The emergency room was filled with patients wounded in the attack. The hospital was also crowded with people who had responded to an appeal broadcast on mosque loudspeakers to donate blood to help the injured.
"What shall we do to save ourselves? There is nothing left but to make ourselves prisoners in our homes," said Talib Ali, 50, who was at the hospital attending to his son Mohammed, who had been wounded in his abdomen and back.
Hikmet Khalaf, the deputy governor of Anbar, blamed the attack on the Iraqi wing of al Qaeda.
"The goal of al Qaeda is clear, to strike at security in the province. This is not the first attack targeting the local government buildings.

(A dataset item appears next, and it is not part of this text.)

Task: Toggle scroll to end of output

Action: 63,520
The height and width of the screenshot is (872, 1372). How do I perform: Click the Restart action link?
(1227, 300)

The attackers chose a crowded intersection in Ramadi to kill large numbers of civilians who were headed to the government buildings," he told Reuters.
Earlier this month, Iraqi security forces arrested 39 al Qaeda militants, including the group's leadership in Anbar province and one of its top officers in Iraq.
"The arrest of senior al Qaeda leaders in Anbar ... a month ago does not mean that al Qaeda has ended because al Qaeda has the ability to organise itself in a short period," Kamal said.
"We were expecting such attacks from al Qaeda, not just in Anbar but in all of Iraq, to prove its presence at this stage, especially after the formation of a new government, to make the security forces look helpless, weak and like a failure."
Iraq formed a new government last week after months of factional squabbling, subduing fears that insurgents could exploit the political vacuum to destabilise the country.
The last attack on the government compound in Ramadi happened on December 12, when a suicide car bomber killed 13 people and wounded dozens. In December 2009, twin suicide blasts killed at least 24 and wounded more than 100 just outside the provincial government headquarters.
Ramadi is 100 km (60 miles) west of Baghdad.